A desigualdade é outra marca desse processo. O país convive e garante acesso ao procedimento a quem pode pagar por ele. A criminalização do aborto, assim, atinge especialmente mulheres jovens, desempregadas ou em situação informal, negras, com baixa escolaridade, solteiras e moradoras de áreas periféricas. Esse evidente racismo institucional tem sido denunciado especialmente pelas negras, que têm duas vezes e meia mais chances de morrer durante um aborto do que as brancas, de acordo com estudo do Instituto de Medicina Social da Universidade Estadual do Rio de Janeiro. A diferença também foi reconhecida pelo Ministério da Saúde, demonstra a publicação 20 anos de Pesquisa Sobre Aborto do Brasil, publicada em 2009. A criminalização afeta de forma específica as mulheres lésbicas e homens transexuais, seja pela negação do direito à livre determinação de seus corpos e tudo o que advém dela ou pelo fato de sofrerem o crime chamado “estupro corretivo”. Por tudo isso, a luta pela legalização do aborto como uma política de saúde pública – que implica também a atuação do Estado na educação para o exercício consciente, responsável e respeitosa aos direitos humanos para pessoas dos dois sexos, distribuição efetiva de métodos contraceptivos não esterilizantes em larga escala e atendimento multidisciplinar na saúde pública quando a gravidez ocorrer – tem ainda a potência de evidenciar a interseccionalidade das opressões.
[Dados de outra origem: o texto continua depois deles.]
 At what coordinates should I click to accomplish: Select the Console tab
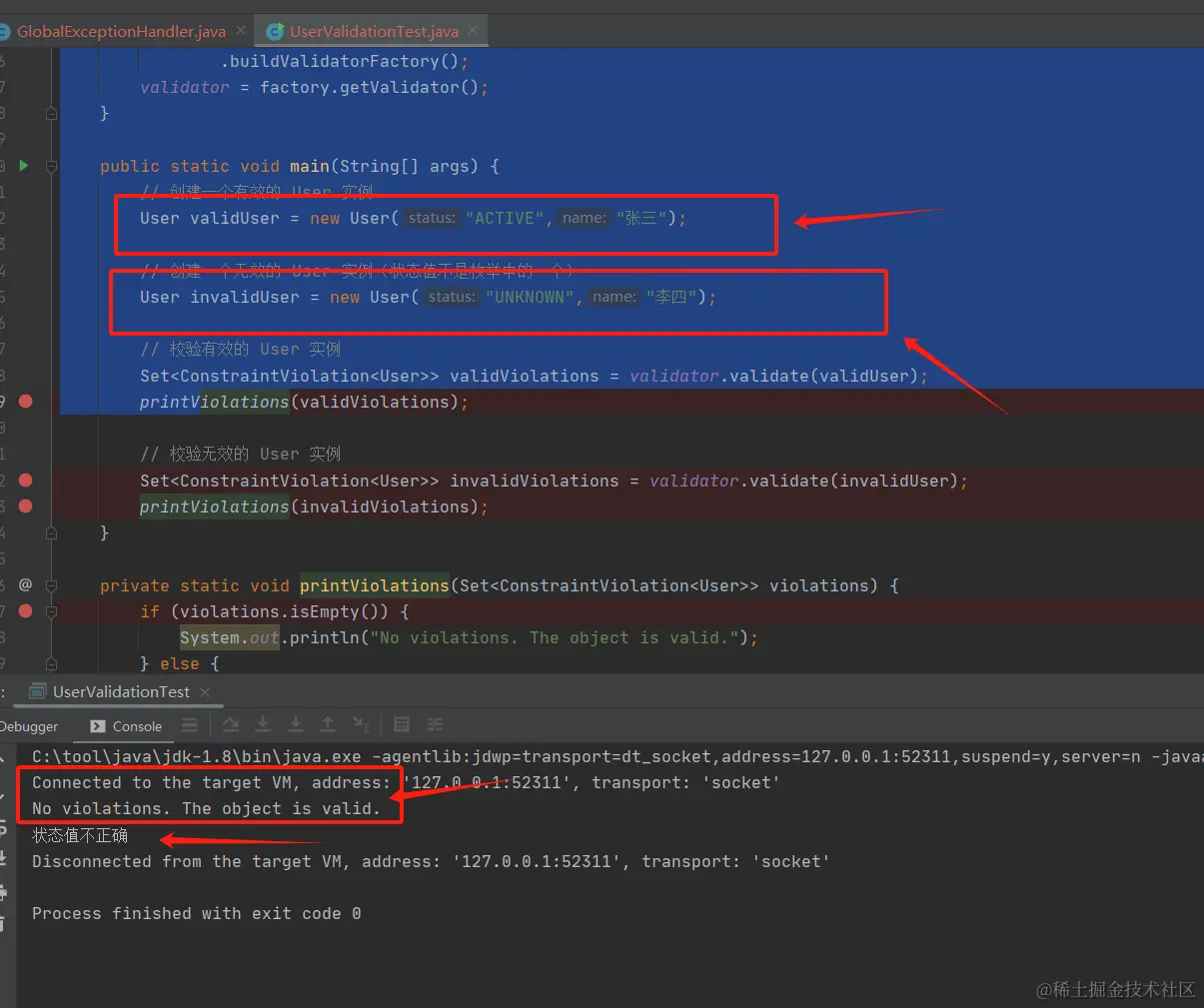[x=126, y=726]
Sabemos que é preciso ir muito além da descriminalização. Defendemos a legalização do aborto. Queremos que o Estado garanta no sistema de saúde a realização do aborto, com acompanhamento multidisciplinar, políticas que ampliem o acesso à educação sexual e a métodos contraceptivos para que tanto as mulheres como os homens possam ter uma maior autonomia sobre seu planejamento reprodutivo de forma responsável e digna. A ADPF é um passo nesse caminho, pelo que pode vir a garantir, caso a descriminalização seja acatada no STF, e, sobretudo, pelo debate público que fomenta sobre o tema. Nunca é demais lembrar que vivemos sob a égide do Congresso mais conservador desde 1964. Um Congresso que tem pautado, entre outras iniciativas, o Projeto de Lei do Estatuto do Nascituro. Apesar disso, o PSOL não deixou de apresentar, em parceria c om movimentos feministas, projeto para a legalização. Ocorre que, nesse espaço, a luta é essencialmente para não termos mais direitos arrancados.
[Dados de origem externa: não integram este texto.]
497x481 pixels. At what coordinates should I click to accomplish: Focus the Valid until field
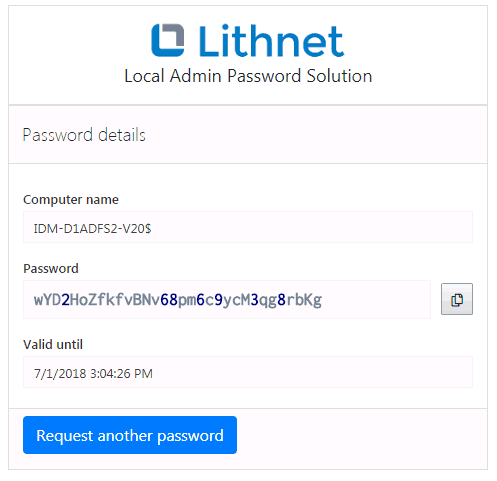(248, 372)
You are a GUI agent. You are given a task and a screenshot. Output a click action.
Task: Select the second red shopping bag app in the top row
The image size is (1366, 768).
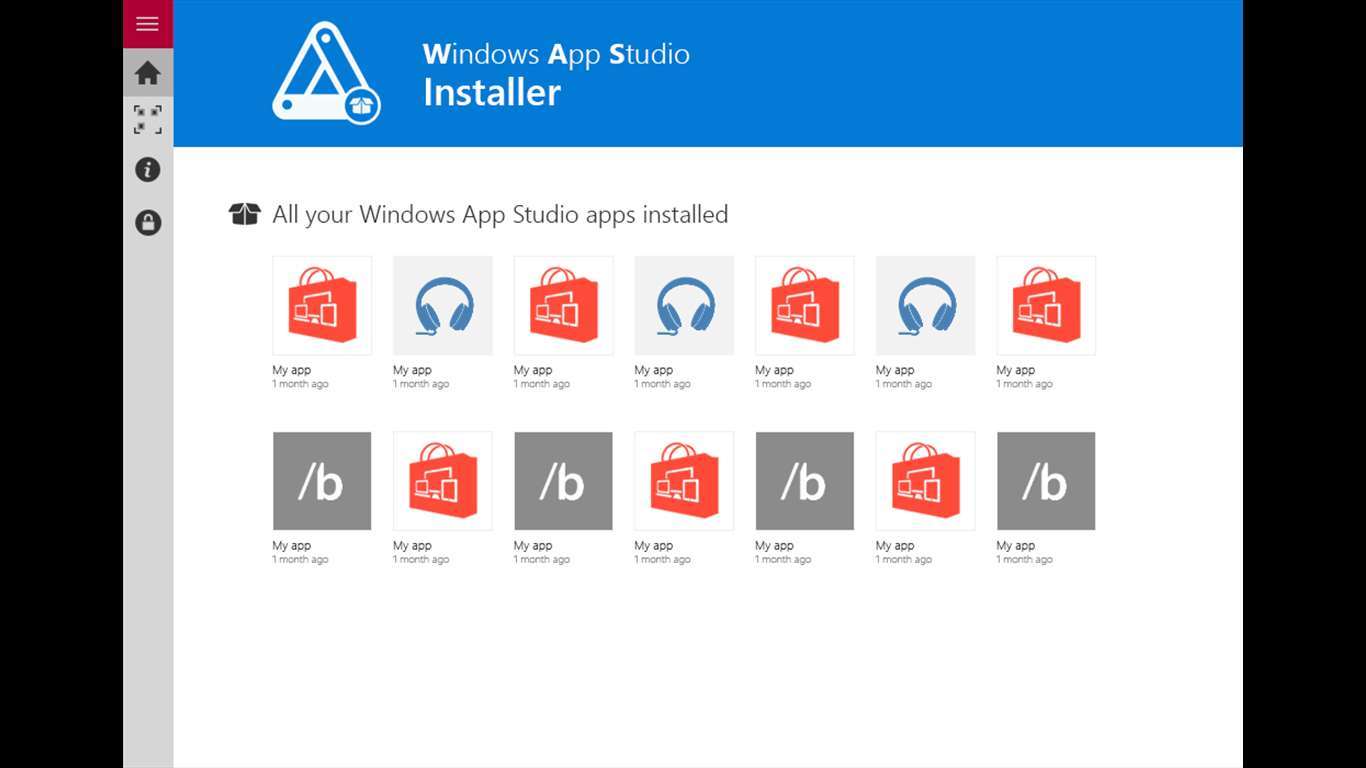pos(563,305)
Diante desse cenário, seguindo o exemplo das companheiras argentinas, onde recentemente se aprovou na Câmara e agora se discute no Senado a legalização do aborto, as feministas brasileiras espalham lenços verdes que nos fazem ter alguma esperança. Elas reabrem um horizonte na luta por direitos e por igualdade efetiva. Porque a luta pela descriminalização e legalização do aborto é uma luta por acesso à saúde pública, contra a desigualdade entre homens e mulheres e entre as mulheres, pelo princípio da laicidade do Estado, contra a interferência dele em nossos corpos e o disciplinamento moral e religioso. É por autonomia sobre nossos corpos e vidas, pelo direito ao exercício da maternidade em condições dignas e conscientes de opção e sobrevivência, e não como produto das múltiplas violações que o Estado e a sociedade brasileira impõem às mulheres, em particular trabalhadoras, negras e as que vivem na pobreza. É uma luta pela emancipação das mulheres e, por isso, contra um dos pilares de sustentação da sociedade capitalista.
Como têm nos ensinado as mulheres, não daremos nenhum passo atrás.